While spring brings all kinds of hope [at this moment you can now trot out your cliches and snippets of poetry], one aspect of spring some don't realize is the lead-up to people's fantasy baseball drafts. I've played in a fantasy baseball league since '01, and it's an obsession I've enjoyed and hated and been perplexed by since I've started.

The league I play in is a daily transaction league, which means that you have to have your lineup set every day. You ride the hot hitters, and you look at the match ups that favor your roster. This "nerdball," as the wife of one of my friends calls it, works nicely with some of my OCD tendencies.

Since winning in '01, I've been in a funk ~ poor season after poor season sprinkled in with a third place finish a few years ago, and that third place finish was one that I totally screwed up. Oh hubris and sketchy behavior, how I embraced you. I could have won it all if I would have kept it together.

Nevertheless, it's another season. The Grapefruit and Cactus leagues are in full swing, and I'm doing non-academic research even though I could rationalize that doing research on fantasy baseball sharpens my critical thinking skills. We humans like to rationalize such stuff. I guess our propensity to rationalize is what makes us something more than just high grade chimps with car keys and credit cards.

But if past seasons are any indication, my critical thinking skills need some work.

2 comments:

travolta said...

I've read articles that cited actual scientific studies that practically all games, like RTS, RPG, MMORPG, and fantasy sports really do improve your critical thinking skills.

The theory is that the more you have to make decisions that involve multiple options, the better you get at it in all walks of life.

I think you should put your victory on your CV.

I'm just bitter that the year I won isn't in Yahoo's records. My name is on the trophy though, dammit.

Go Cards!

Quintilian B. Nasty said...

Ah, where there are rationalizations, there are studies to support them. But you're right, travolta. There is something to this.

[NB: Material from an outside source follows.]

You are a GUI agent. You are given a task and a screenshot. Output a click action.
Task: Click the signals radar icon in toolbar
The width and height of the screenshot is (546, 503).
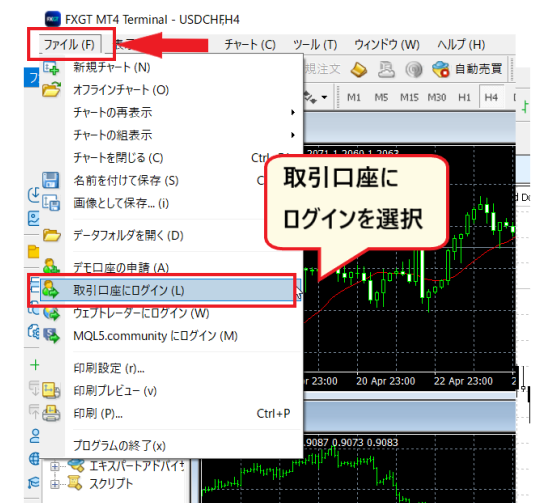tap(414, 69)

There is talk about this in my own discipline--how "games" can really influence learning by turning students into active learners. When I worked in a department of marketing and management in grad school, the professor I worked with used a business simulation game that seemed to work really well. Groups of three or four students had to run a business and write documents and do presentations about their companies and their business decisions.

Likewise, the case method way of teaching writing is in fact a "game" since one asks students to act like a professional and write a document with a specific rhetorical purpose with a specific audience in mind.

But back to fantasy baseball. I guess we can both blame the folks who project statistics since draft are so important? I assume you can blame Baseball Prospectus, and I'll blame whatever mag I used last year. Now there's a nice rationalization!